_Exercise directions_
In the passage on the DOL's telework guidance, what number was given to the Field Assistance Bulletin that the Wage and Hour Division issued on August 24?

_Excerpt_
Start of Block
The guidance also applies more broadly to telework and remote work arrangements in general.
On August 24, the DOL’s Wage and Hour Division issued a Field Assistance Bulletin (2020-5) in order “to clarify” employers’ obligation to track the number of hours of compensable work performed by employees who are teleworking or otherwise working away from premises controlled by their employers. As the DOL noted, telework arrangements have been expanding in response to the COVID-19 pandemic.
The guidance reaffirms that an employer must pay its employees for all hours worked, including work not requested but allowed and work performed at home. Where the employer knows or has reason to believe that an employee is performing work, the time must be counted as hours worked.
Confusion over when an employer “has reason to believe that work is being performed” may be exacerbated by the increasing frequency of telework and remote work arrangements since the Department last issued interpretive rules in 1961, according to the DOL.
End of Block
_Given data_
Start of Block
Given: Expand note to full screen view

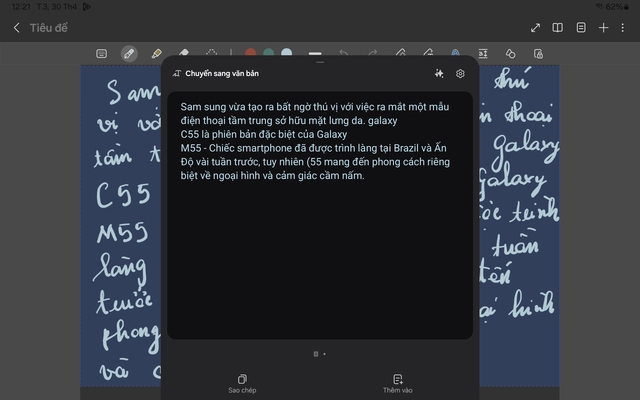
End of Block
_Exercise solution_
2020-5